> _SELECTED EXCERPT_
I saw this film after too much hype had passed and it’s my own damn fault. I seem to have a complicated relationship with found footage in that I almost roll my eyes at its cheap tricks – mainly of it being immersive by design (and seemingly effortlessly so, like they’re not even trying, but actually a ton of work goes into that), but then after I watch a found footage movie I end up liking almost all of them because I was both enthralled by the story and genuinely scared by the scares (which hardly ever happens these days).
Host, directed by Rob Savage, garnered mountains of buzz owing to the fact that it was shot during the 2020 covid-19 lockdowns and takes place entirely over a Zoom call. It’s already got the aforementioned immersive nature thanks to it being found footage, but over a year in which everyone and their mum got together over Zoom – for interviews, work, socialising, even Christmas and wedding celebrations – that this makes it that much more terrifying when set against the real-life horror of the early days of the (still awful) global pandemic.
The film follows a group of friends who, possibly out of pure lockdown boredom, conduct a séance with a medium. But, as is usually the case in this genre, something starts to feel a bit off and the group starts to fear that they’re unleashed something malevolent.
[SPOILER about what doesn’t happen in the end – but thereby ruling it out for you – after the jump]
The more I think about this film, the more I remember things I really enjoyed about how it was produced. The story itself is believable, and the character who came up with the séance idea is already friends with the medium and has done this previously with no issues. They also seem to know what they’re doing in terms of candles, mantras etc so, for the most part, it looks as though they’re not just blindly wandering into something as heavy-duty-supernatural as a séance because, as it’s basically stated, a séance is essentially opening your front door and leaving it open all night while yelling for whomever to drop by. The actors all do a fantastic job at conveying genuine chemistry – no small feat over what looks like isolated video calls – in the short time we have allotted for build-up (the entire film is only 50 minutes, which is exactly the time limit for free Zoom calls).

> _YOUR GOAL_
Reproduce the passage of the review of Host word for word, beginning at the words "Host, directed by" and stopping after the words "unleashed something malevolent.".

> _LISTED RECORDS_
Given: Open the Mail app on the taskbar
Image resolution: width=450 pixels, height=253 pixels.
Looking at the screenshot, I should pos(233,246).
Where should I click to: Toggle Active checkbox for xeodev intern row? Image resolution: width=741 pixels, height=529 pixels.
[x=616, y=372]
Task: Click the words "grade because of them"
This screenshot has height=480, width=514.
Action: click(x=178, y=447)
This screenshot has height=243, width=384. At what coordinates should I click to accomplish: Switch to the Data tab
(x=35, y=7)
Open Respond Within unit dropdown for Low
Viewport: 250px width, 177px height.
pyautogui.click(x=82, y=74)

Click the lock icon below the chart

...

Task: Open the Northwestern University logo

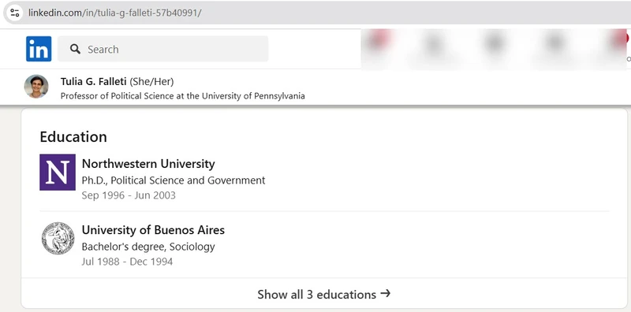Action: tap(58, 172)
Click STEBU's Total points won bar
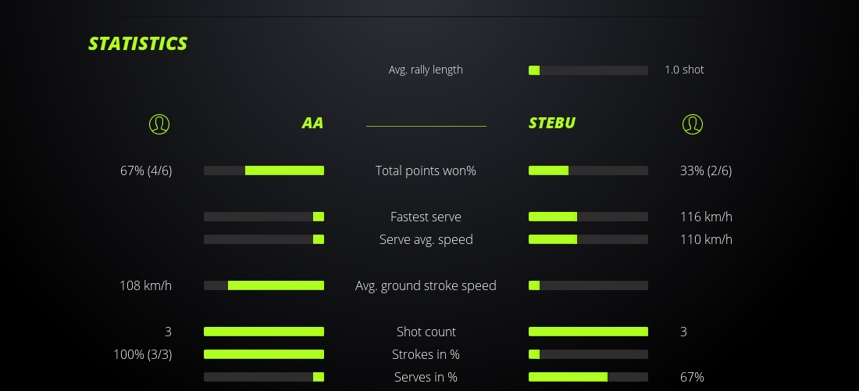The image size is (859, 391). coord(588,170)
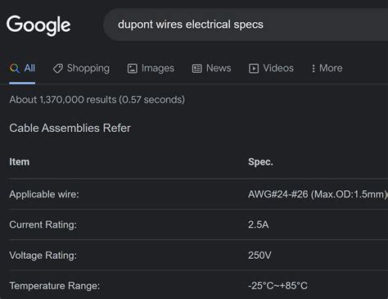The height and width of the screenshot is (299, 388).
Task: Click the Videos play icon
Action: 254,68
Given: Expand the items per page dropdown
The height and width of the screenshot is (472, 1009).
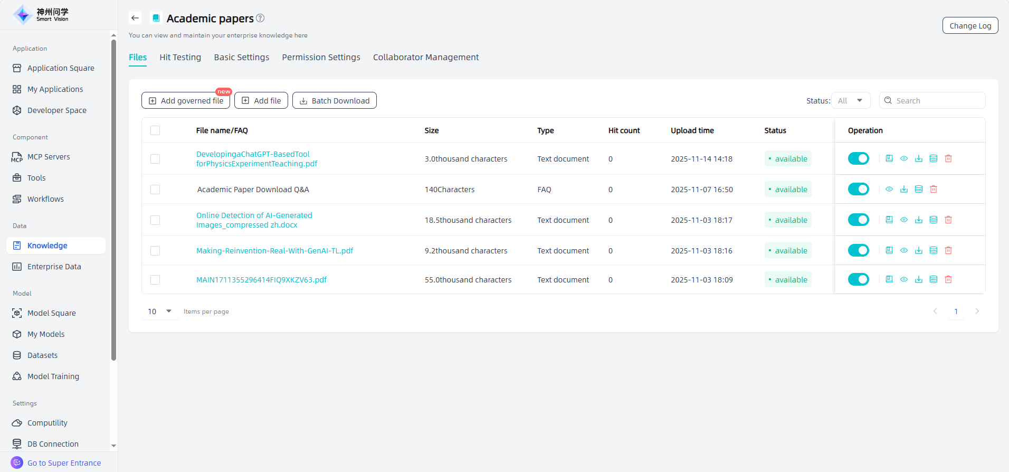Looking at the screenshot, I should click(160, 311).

==

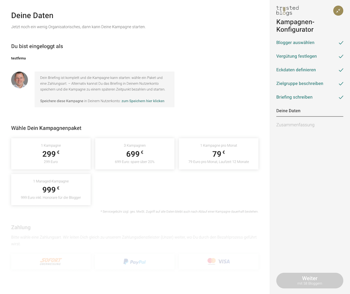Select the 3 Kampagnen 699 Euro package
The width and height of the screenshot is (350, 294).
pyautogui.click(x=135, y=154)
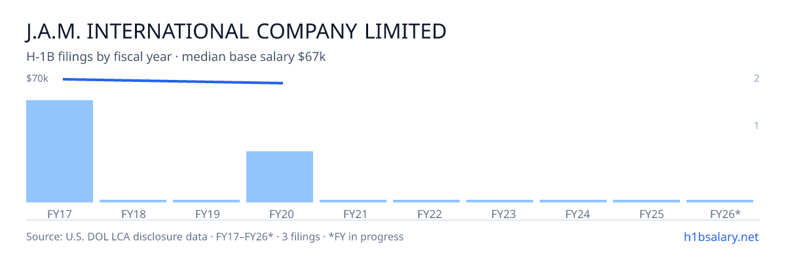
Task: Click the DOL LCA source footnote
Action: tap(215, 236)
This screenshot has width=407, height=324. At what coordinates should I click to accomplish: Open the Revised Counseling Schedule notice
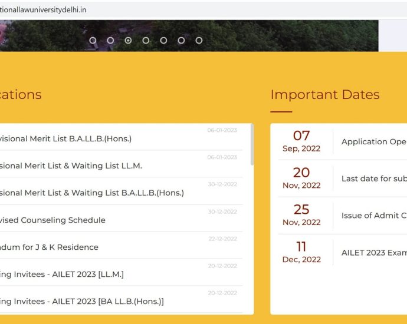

> _EXERCISE OUTPUT_
Host, directed by Rob Savage, garnered mountains of buzz owing to the fact that it was shot during the 2020 covid-19 lockdowns and takes place entirely over a Zoom call. It’s already got the aforementioned immersive nature thanks to it being found footage, but over a year in which everyone and their mum got together over Zoom – for interviews, work, socialising, even Christmas and wedding celebrations – that this makes it that much more terrifying when set against the real-life horror of the early days of the (still awful) global pandemic.
The film follows a group of friends who, possibly out of pure lockdown boredom, conduct a séance with a medium. But, as is usually the case in this genre, something starts to feel a bit off and the group starts to fear that they’re unleashed something malevolent.